There's going to be a lot of criticism aimed at Nvidia's new RTX 4080 but it's important to stress that there is nothing wrong with the Founders Edition we are reviewing today in terms of its construction, features and overall quality. Just like the RTX 4090, it's a quality product created by a company that's arguably at the top of its game, a firm at the pioneering forefront of graphics technology. Pricing is a different matter, however. It's simply too high, even at its MSRP baseline and especially so with some of the third party partner cards we've seen. The product is a good chunk faster than any of the prior Nvidia Ampere offerings, including the RTX 3090 Ti, but the performance boost doesn't always correlate with the price being charged, to the point where there are data points to suggest that the $1599 RTX 4090 actually offers a better deal.
The Founders Edition we're looking at today arrives in the same packaging as the RTX 4090 and in the same excellent casing. The only difference is that while the same controversial 12VHPWR socket is on the card (yes, the melting one - and we're still waiting for definitive answers on why that happened) but this time you get a dongle adapter with just three eight-pin PCIe inputs. That's still more than enough, bearing in mind that the much more power-hungry RTX 3090 Ti shipped with the same adapter - and the RTX 4090 worked with it too. The uniform design across both Ada Lovelace cards also means that you're getting the same video options: one HDMI 2.1 and three DisplayPort 1.4a ports.

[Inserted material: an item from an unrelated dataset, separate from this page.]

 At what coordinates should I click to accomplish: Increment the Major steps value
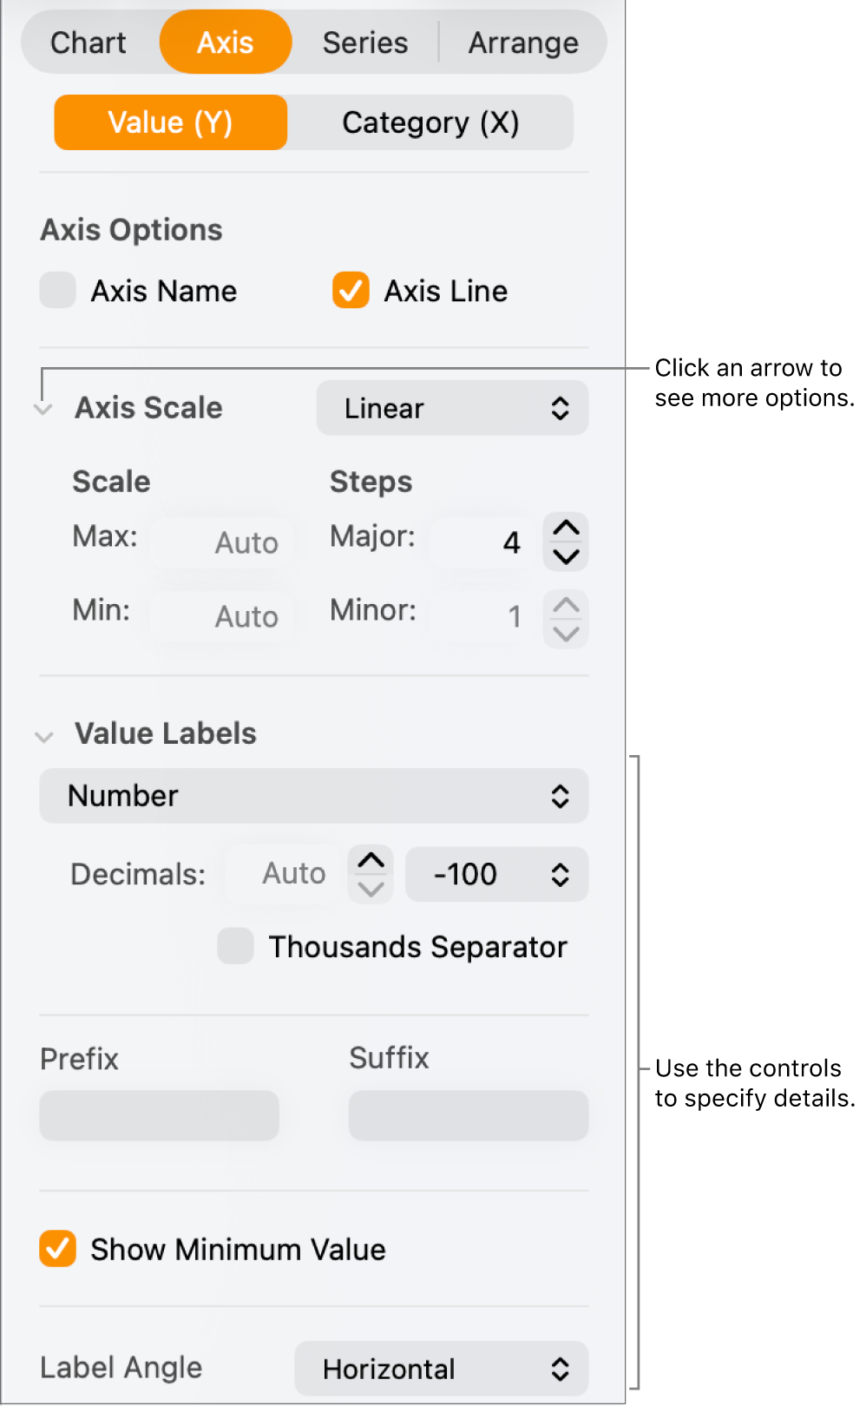[565, 528]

As it's a new generation of GPU, there are a certain suite of features common to both RTX 4090 and RTX 4080 - even though they're using entirely separate chips. This means that the enhanced video encoding options of Ada Lovelace are preserved - much faster h.264/HEVC encoding, along with dual AV1 encoders. After the RTX 4090 review, we took a look at the AV1 functionality - and it's impressive. For our high quality video downloads on digitalfoundry.net, we found that AV1 hardware encoding delivered higher quality than software-based h.264 with a big file size saving and while software-based HEVC encoding delivered smaller files, Nvidia AV1 offered up higher quality. For streamers and content creators, RTX 4000 is a big deal. Features like this should persist across all RTX 4000 products as newer and cheaper cards emerge.